Could you reproduce verbatim the lines of the items below, from the line containing "Find the location of a particular element. This" through the last line of the items, with the pictures left out?

DATA EXTRACT:
::::

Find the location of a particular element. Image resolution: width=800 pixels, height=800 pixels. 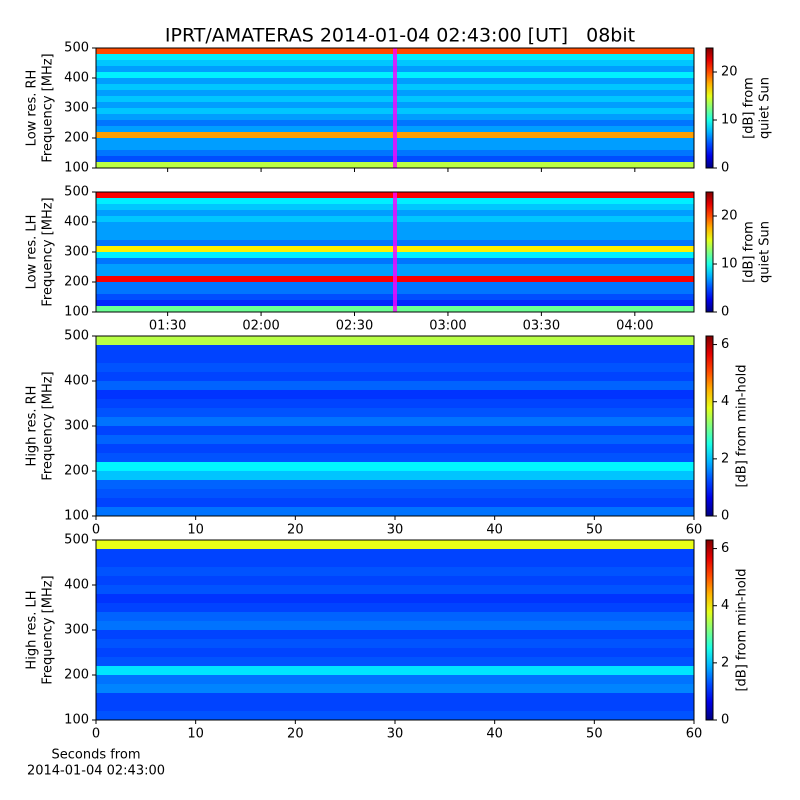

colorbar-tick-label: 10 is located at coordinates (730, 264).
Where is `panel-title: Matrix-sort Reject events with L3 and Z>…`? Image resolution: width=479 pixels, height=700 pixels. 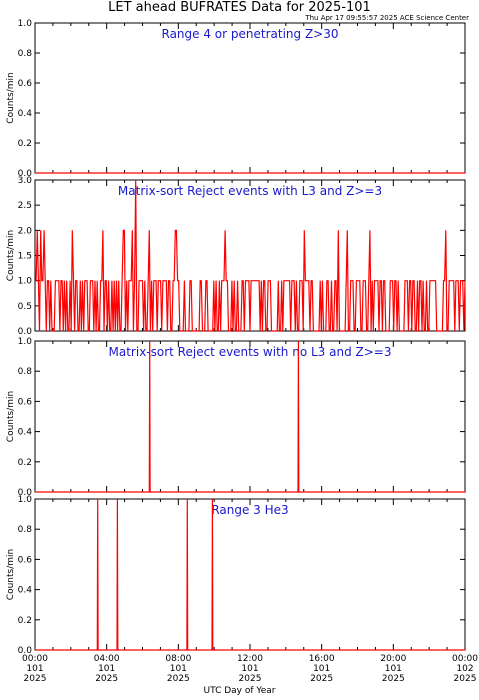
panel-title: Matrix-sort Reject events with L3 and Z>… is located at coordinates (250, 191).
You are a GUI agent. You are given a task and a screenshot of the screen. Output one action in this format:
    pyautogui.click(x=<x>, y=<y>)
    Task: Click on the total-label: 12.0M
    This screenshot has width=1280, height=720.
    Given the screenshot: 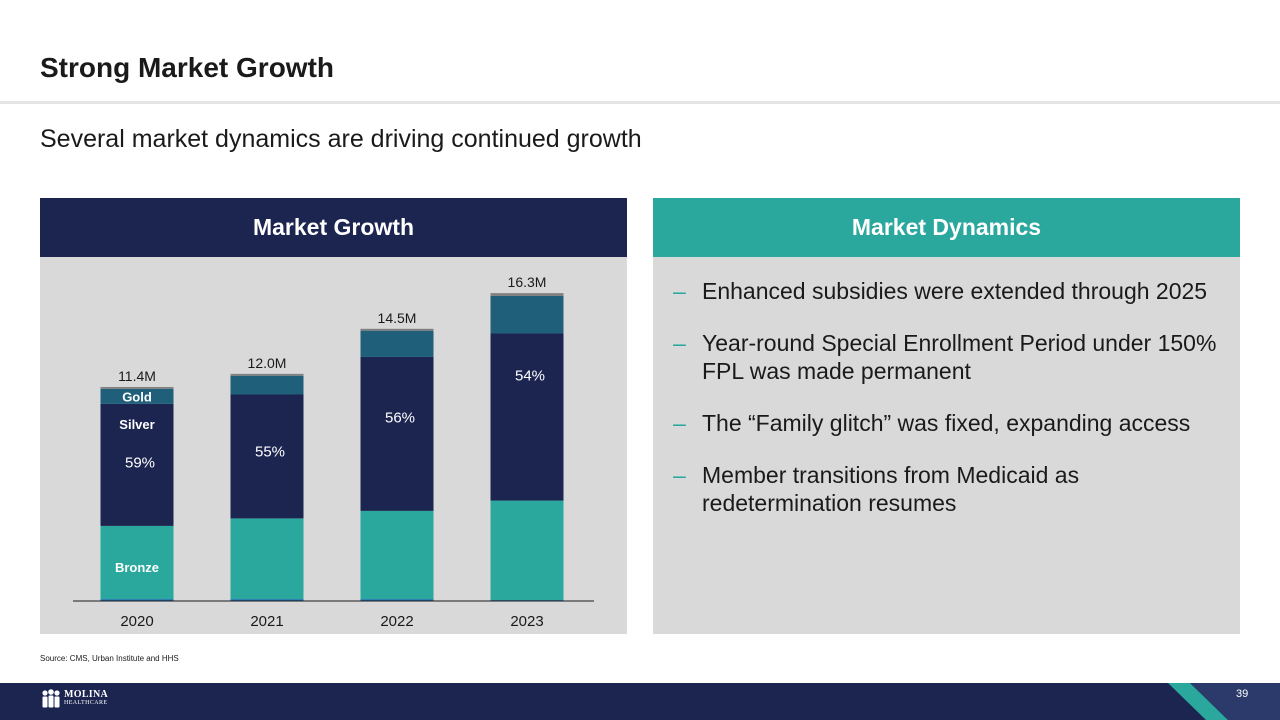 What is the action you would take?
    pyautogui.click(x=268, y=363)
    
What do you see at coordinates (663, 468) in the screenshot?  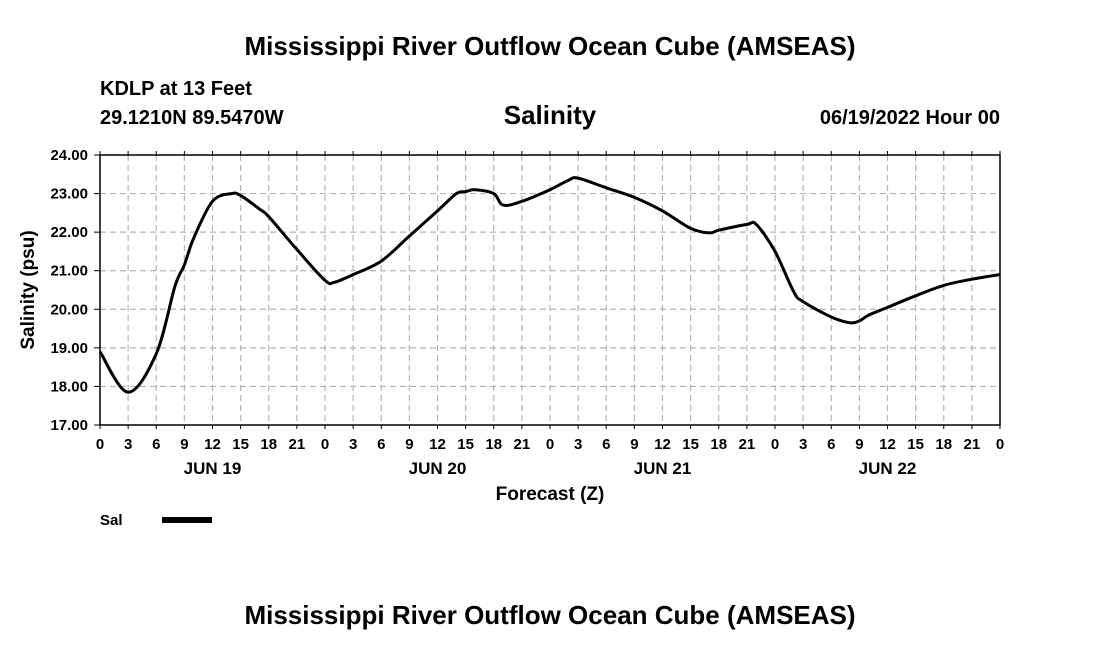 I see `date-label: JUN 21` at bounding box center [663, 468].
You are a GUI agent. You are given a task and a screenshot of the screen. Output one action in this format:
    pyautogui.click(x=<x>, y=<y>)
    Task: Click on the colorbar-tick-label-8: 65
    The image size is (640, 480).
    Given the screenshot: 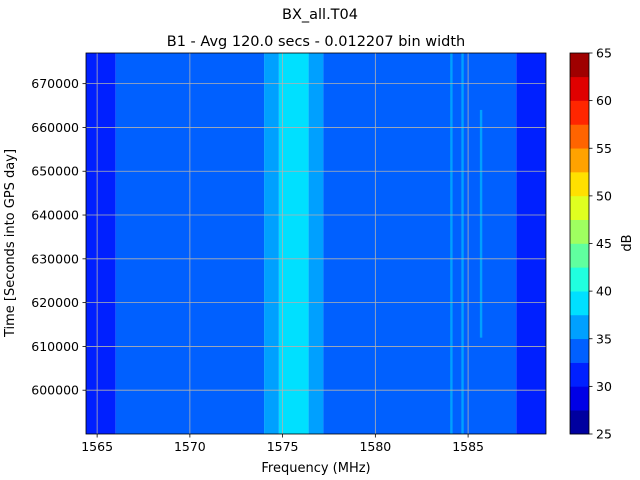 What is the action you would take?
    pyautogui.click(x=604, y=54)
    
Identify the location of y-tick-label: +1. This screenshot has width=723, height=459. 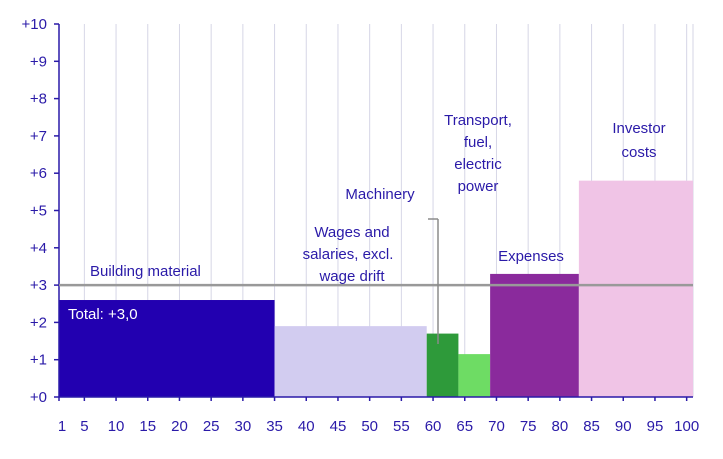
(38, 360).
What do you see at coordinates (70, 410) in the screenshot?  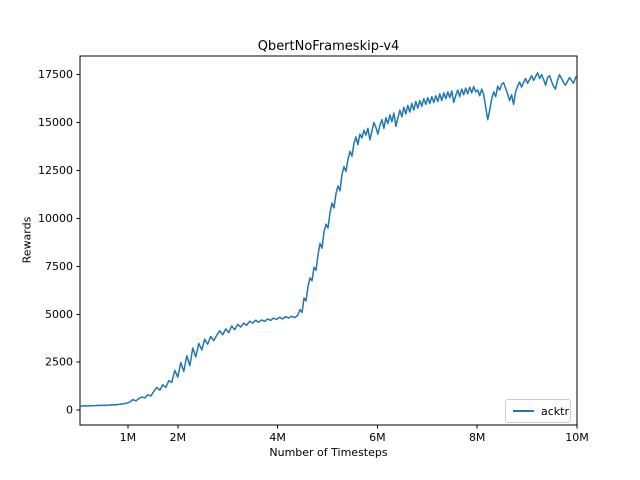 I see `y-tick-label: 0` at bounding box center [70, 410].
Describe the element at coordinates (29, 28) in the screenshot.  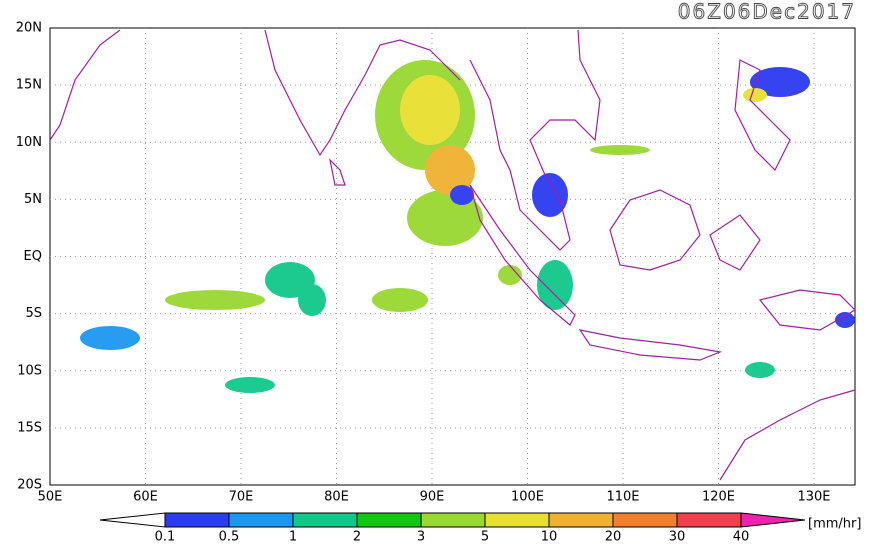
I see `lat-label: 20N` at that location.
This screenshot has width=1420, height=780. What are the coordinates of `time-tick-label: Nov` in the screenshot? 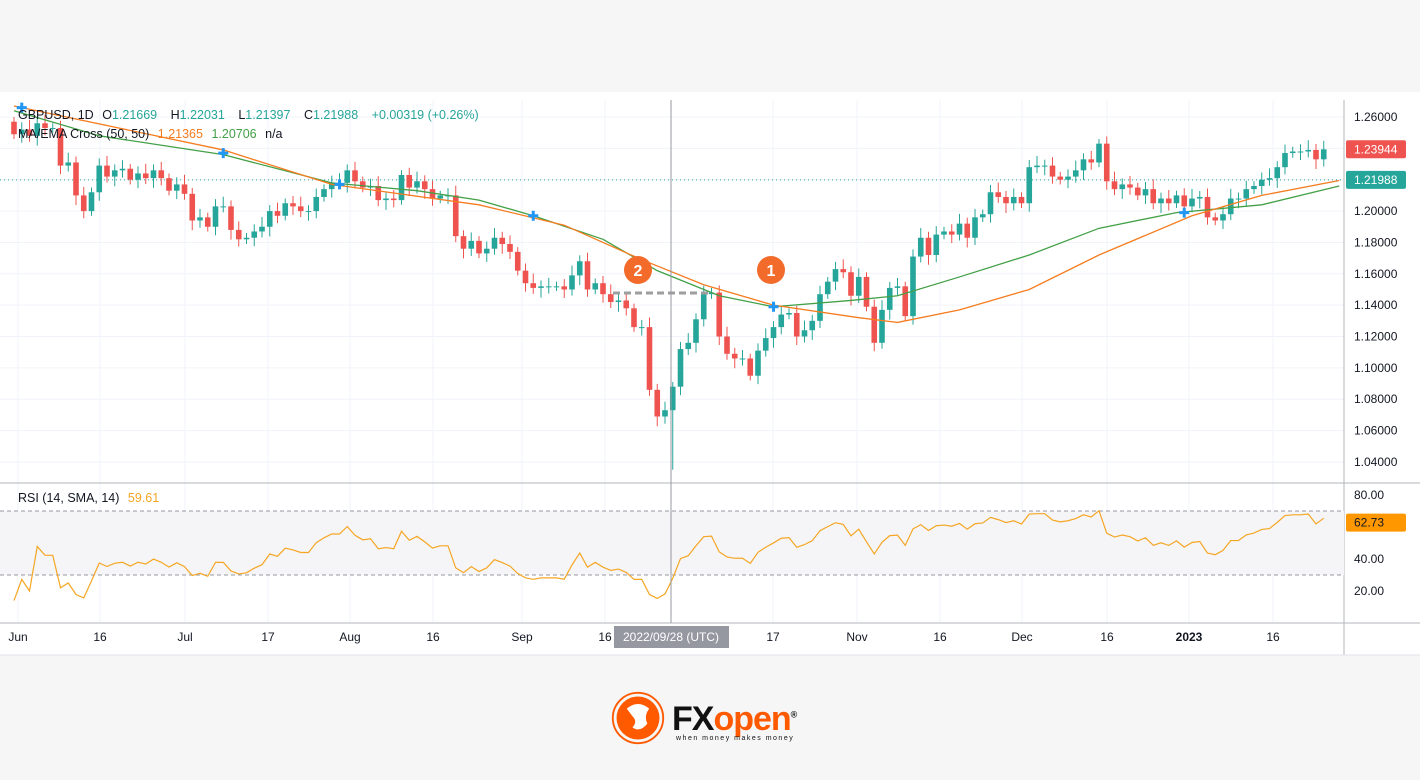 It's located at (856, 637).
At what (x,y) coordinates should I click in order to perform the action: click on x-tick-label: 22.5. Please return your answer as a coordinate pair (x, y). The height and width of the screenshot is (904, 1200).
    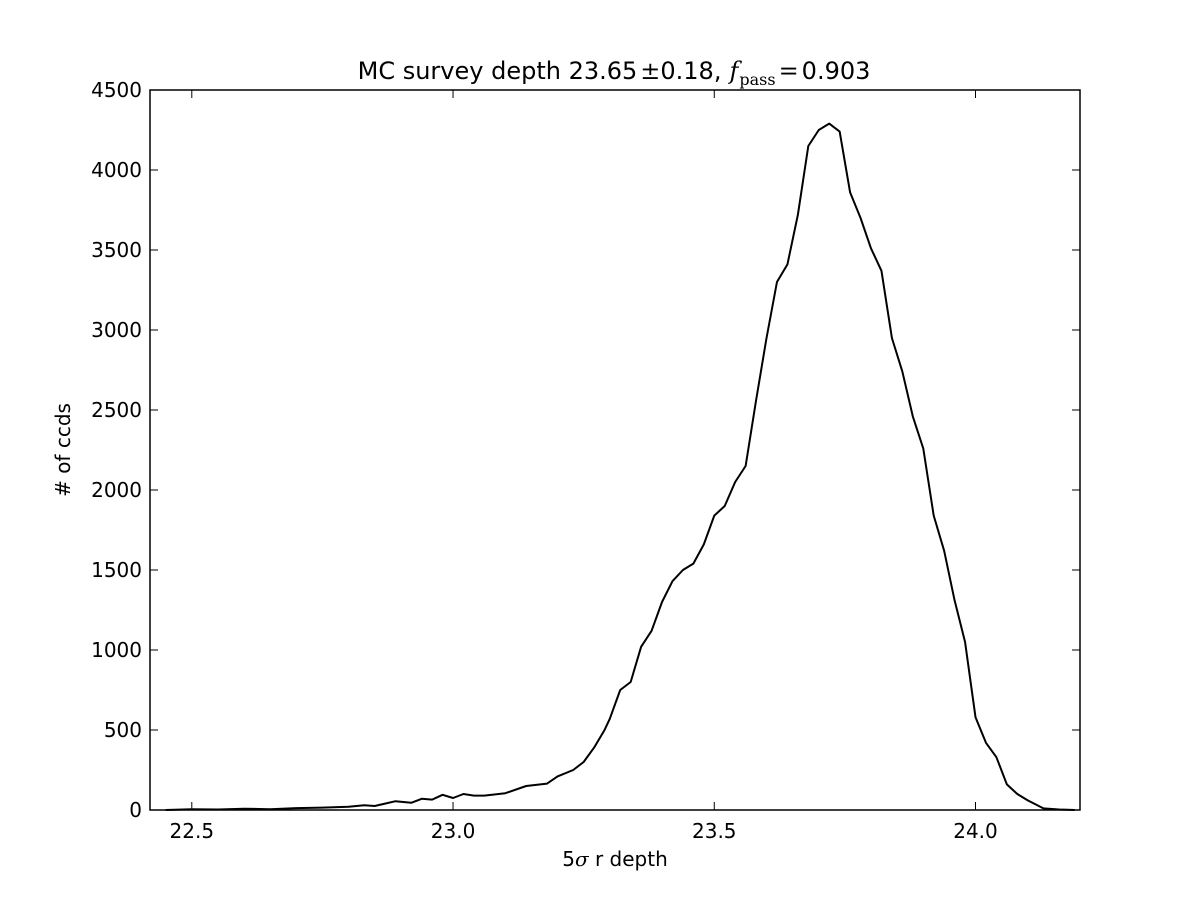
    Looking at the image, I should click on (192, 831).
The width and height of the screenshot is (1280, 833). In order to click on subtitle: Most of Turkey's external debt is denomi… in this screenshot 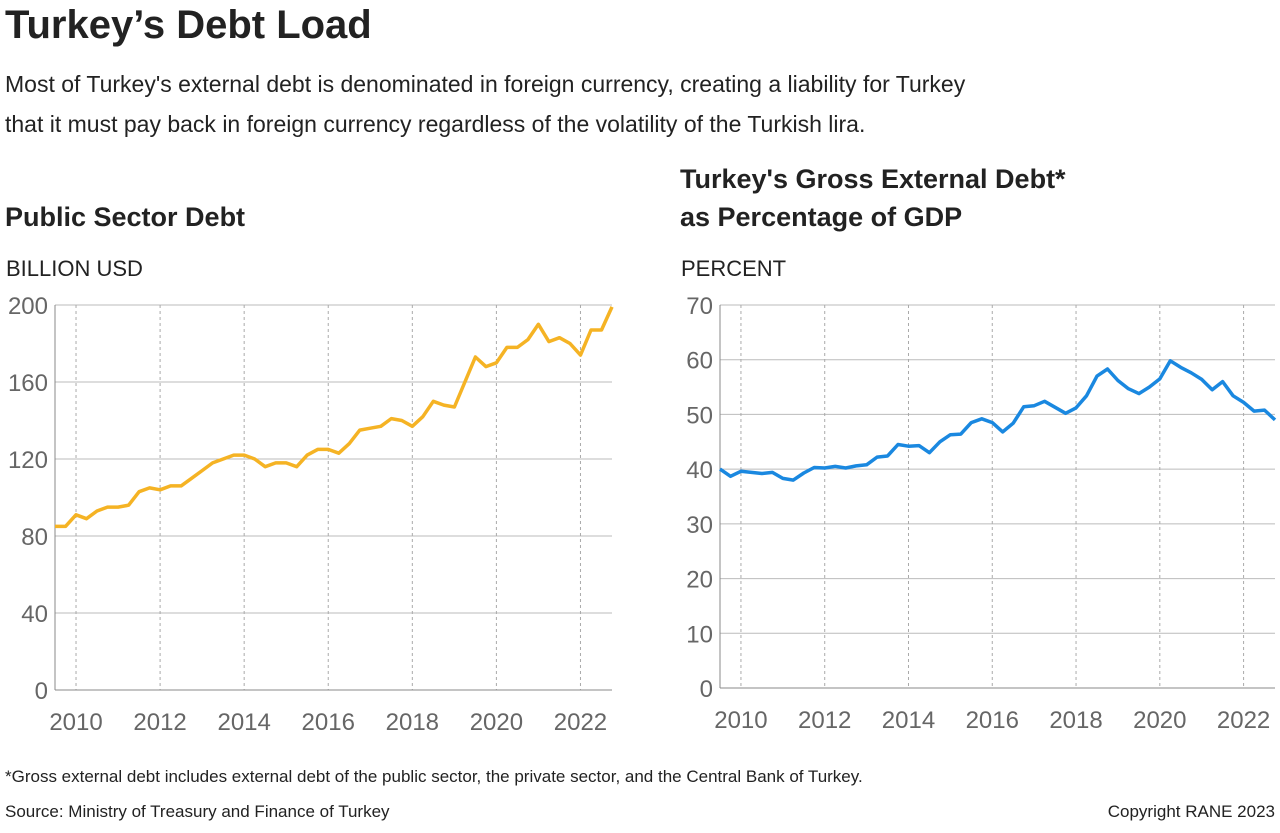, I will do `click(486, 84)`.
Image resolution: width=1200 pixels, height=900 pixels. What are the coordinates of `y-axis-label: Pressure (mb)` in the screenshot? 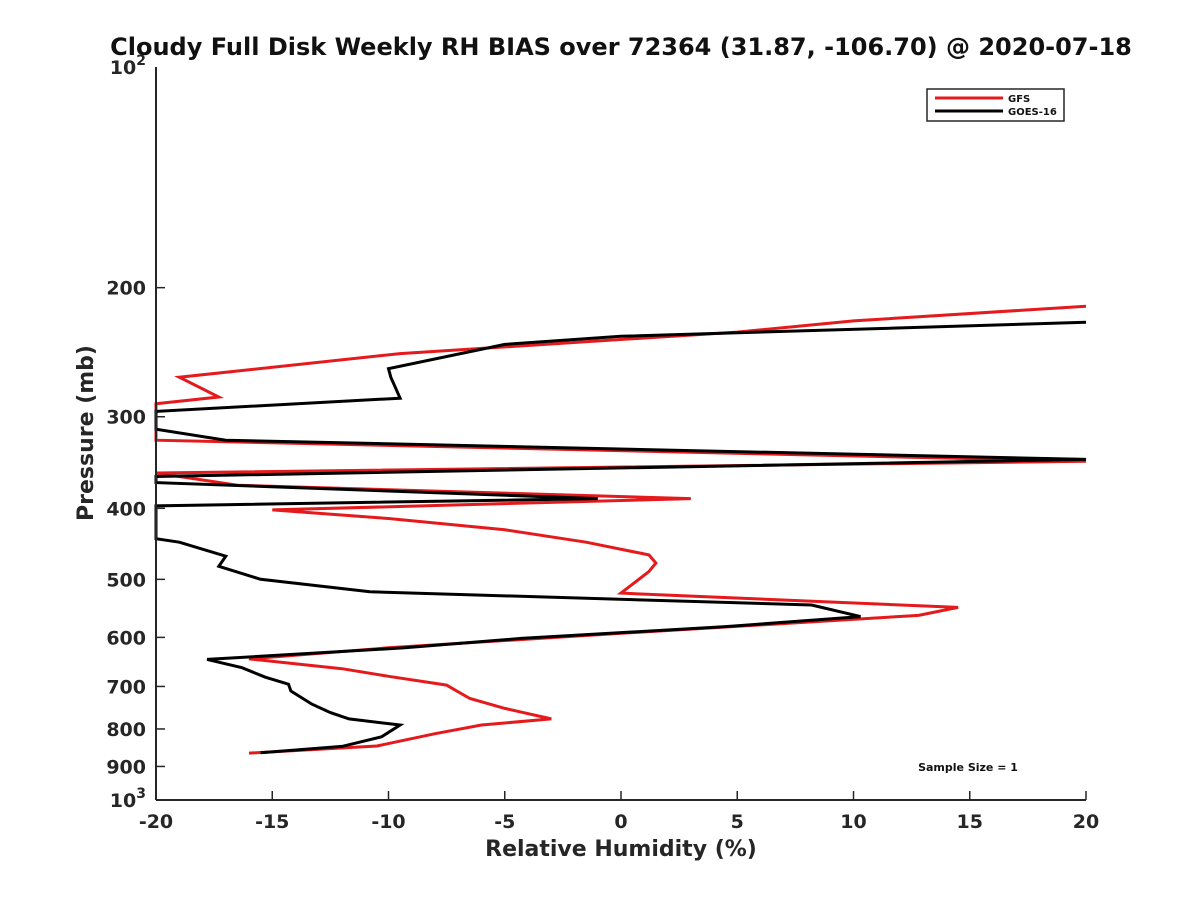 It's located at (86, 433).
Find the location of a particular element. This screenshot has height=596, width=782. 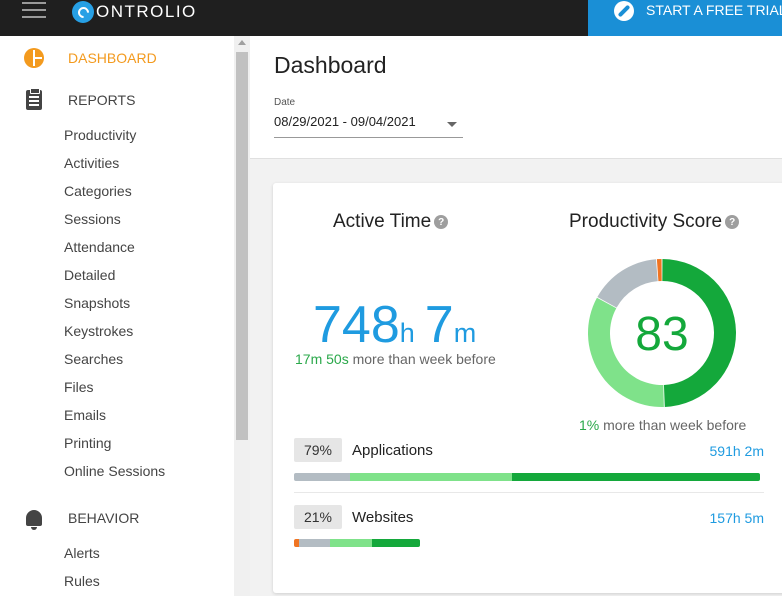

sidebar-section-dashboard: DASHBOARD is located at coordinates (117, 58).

::::

ANSWER TO THE PROBLEM:
Find the location of a particular element. This screenshot has height=596, width=782. 

sidebar-section-dashboard: DASHBOARD is located at coordinates (117, 58).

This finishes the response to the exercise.